The fire was lit and the woman said not a word as it began to lick and char her gangrene foot. For a moment, the woman’s eyes darted down to look at her child, her world, and she offered the most gentle and slight smile. It was a smile that no one would remember.

Lilith’s face twisted as she started screaming and crying, kicking and thrashing her arms beside her as the flames quickly grew and blossomed over her mother like a flower. The woman now turned back to the moon and let not a sound leave her gored face.

Lilith thrashed and cried while the crowd cheered, her voice shrill and her incessant crying being the exact sound that sparked annoyance among the crowd.

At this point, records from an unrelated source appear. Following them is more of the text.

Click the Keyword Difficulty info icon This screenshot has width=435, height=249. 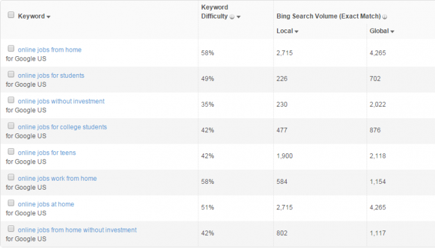(x=232, y=17)
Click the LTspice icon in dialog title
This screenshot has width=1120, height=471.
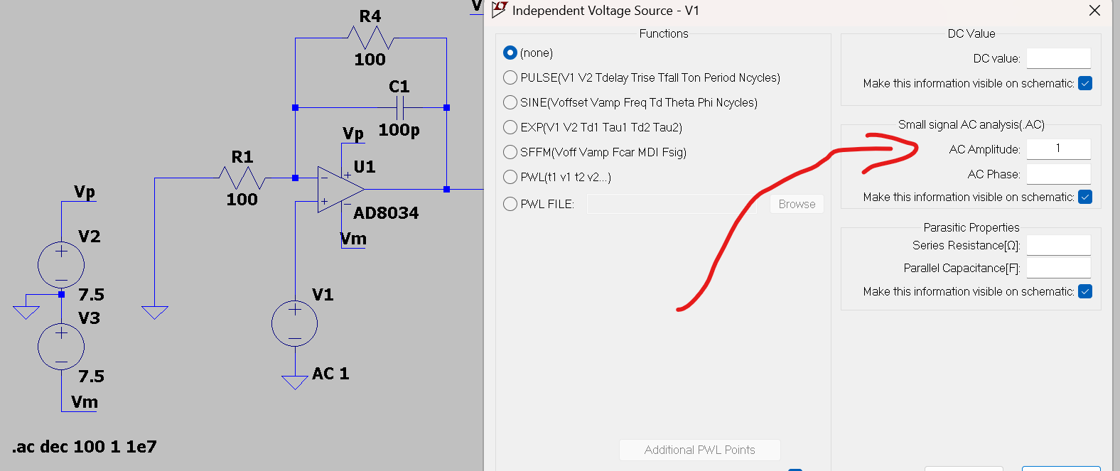tap(500, 10)
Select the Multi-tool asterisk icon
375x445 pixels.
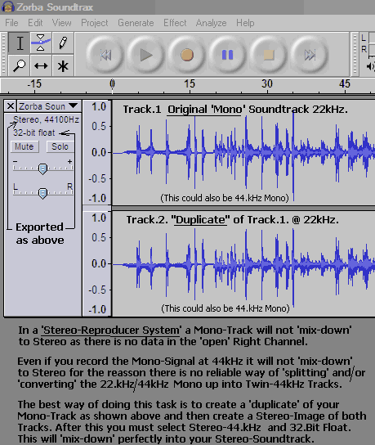[63, 65]
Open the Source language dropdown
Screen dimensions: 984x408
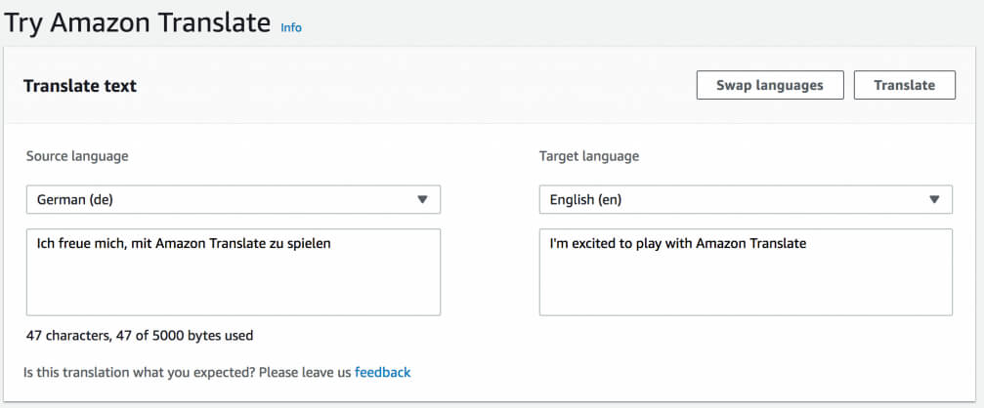(x=233, y=199)
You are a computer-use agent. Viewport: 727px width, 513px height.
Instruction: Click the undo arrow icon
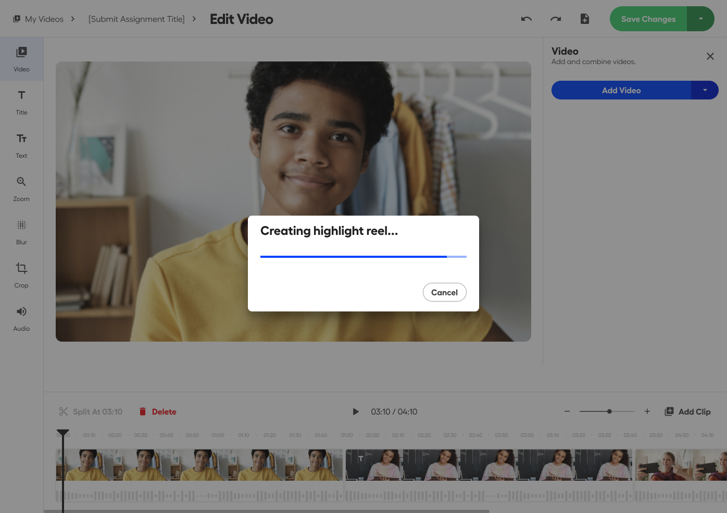527,19
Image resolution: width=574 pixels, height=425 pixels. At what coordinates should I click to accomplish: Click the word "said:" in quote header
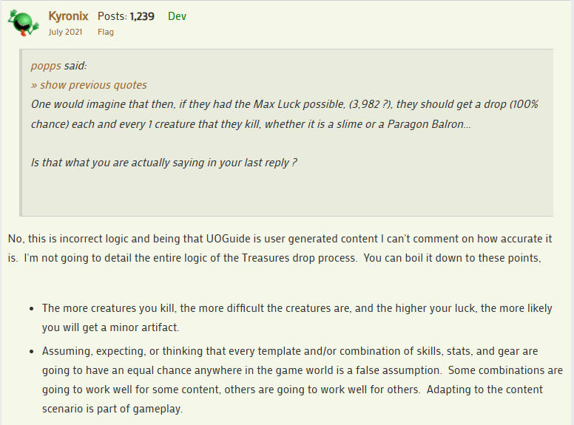(75, 66)
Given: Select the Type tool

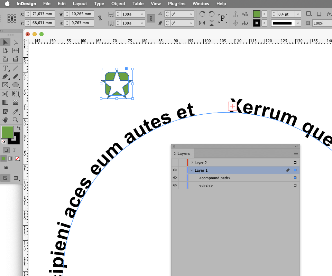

She screamed louder and louder as the flames reflected in her wide blue eyes.

She wailed, screeched, her piercing voice desperate and loud and grotesque and hateful and if God was real, then she had just felt its caressing touch. Lilith’s hair shot bright white, almost glowing while her mother’s body charred and faded into black before her, her mother’s eyes melting like runny eggs down her face.

With a loud, echoing boom, the ground below the village split and cracked apart as the sky roared and rolled, black and ominous. Flames burst from the broken ground while people tried to sprint back before the cliff would open up beneath them, sucking them in before slamming shut and crushing them.

Rain poured down and the consuming fire dwindled, and all that was left was her mother’s charred body that slowly fell and crumbled into the crowd.

King Leith stared in shock and bewilderment as he lifted the crying child into his arms, and a small smile edged up his face. This child—this child was the most outrageously powerful being he’d ever set his eyes on—Lilith, was that what her mother had called her? He threw the child onto his back and pat her little back, a wicked smile now adorned.

“Little rabbit, do you think I could raise you to be my obedient woman?”